Try it = Starting with the line that mentions "You are a computer-use agent. The", repeat each line verbatim until the entries end, both ends included.

Stored items from a collection =
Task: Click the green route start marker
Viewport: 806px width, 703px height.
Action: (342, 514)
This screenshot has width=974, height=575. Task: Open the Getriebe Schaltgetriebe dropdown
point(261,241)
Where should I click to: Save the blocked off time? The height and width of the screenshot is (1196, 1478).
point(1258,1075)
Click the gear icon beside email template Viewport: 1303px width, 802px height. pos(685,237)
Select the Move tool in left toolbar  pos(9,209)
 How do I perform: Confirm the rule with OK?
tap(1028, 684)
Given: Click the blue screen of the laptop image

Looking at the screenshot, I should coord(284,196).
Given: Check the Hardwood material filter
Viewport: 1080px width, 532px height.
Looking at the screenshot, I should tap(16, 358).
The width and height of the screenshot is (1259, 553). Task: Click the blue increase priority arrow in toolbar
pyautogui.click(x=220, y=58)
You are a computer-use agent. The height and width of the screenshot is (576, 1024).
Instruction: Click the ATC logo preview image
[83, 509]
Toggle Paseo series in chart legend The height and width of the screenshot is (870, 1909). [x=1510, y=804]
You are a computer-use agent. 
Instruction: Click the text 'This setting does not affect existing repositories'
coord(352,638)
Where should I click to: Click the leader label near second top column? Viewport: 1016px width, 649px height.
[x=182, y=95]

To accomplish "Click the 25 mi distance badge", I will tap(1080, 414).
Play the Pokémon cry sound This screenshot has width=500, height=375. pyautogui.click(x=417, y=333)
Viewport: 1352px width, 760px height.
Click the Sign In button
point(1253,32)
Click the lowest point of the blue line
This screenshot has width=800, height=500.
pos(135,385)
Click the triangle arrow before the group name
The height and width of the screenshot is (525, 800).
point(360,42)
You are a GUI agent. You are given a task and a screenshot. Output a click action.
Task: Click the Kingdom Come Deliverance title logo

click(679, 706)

Solution to this task =
You are a computer-use agent. The height and width of the screenshot is (576, 1024).
Instruction: Click the ATC logo preview image
[83, 509]
Toggle Paseo series in chart legend The height and width of the screenshot is (870, 1909). [x=1510, y=804]
You are a computer-use agent. 
Instruction: Click the text 'This setting does not affect existing repositories'
coord(352,638)
Where should I click to: Click the leader label near second top column? Viewport: 1016px width, 649px height.
[x=182, y=95]

To accomplish "Click the 25 mi distance badge", I will tap(1080, 414).
Play the Pokémon cry sound This screenshot has width=500, height=375. pyautogui.click(x=417, y=333)
Viewport: 1352px width, 760px height.
Click the Sign In button
point(1253,32)
Click the lowest point of the blue line
This screenshot has width=800, height=500.
pos(135,385)
Click the triangle arrow before the group name
The height and width of the screenshot is (525, 800).
point(360,42)
You are a GUI agent. You are given a task and a screenshot. Output a click action.
Task: Click the Kingdom Come Deliverance title logo

click(679, 706)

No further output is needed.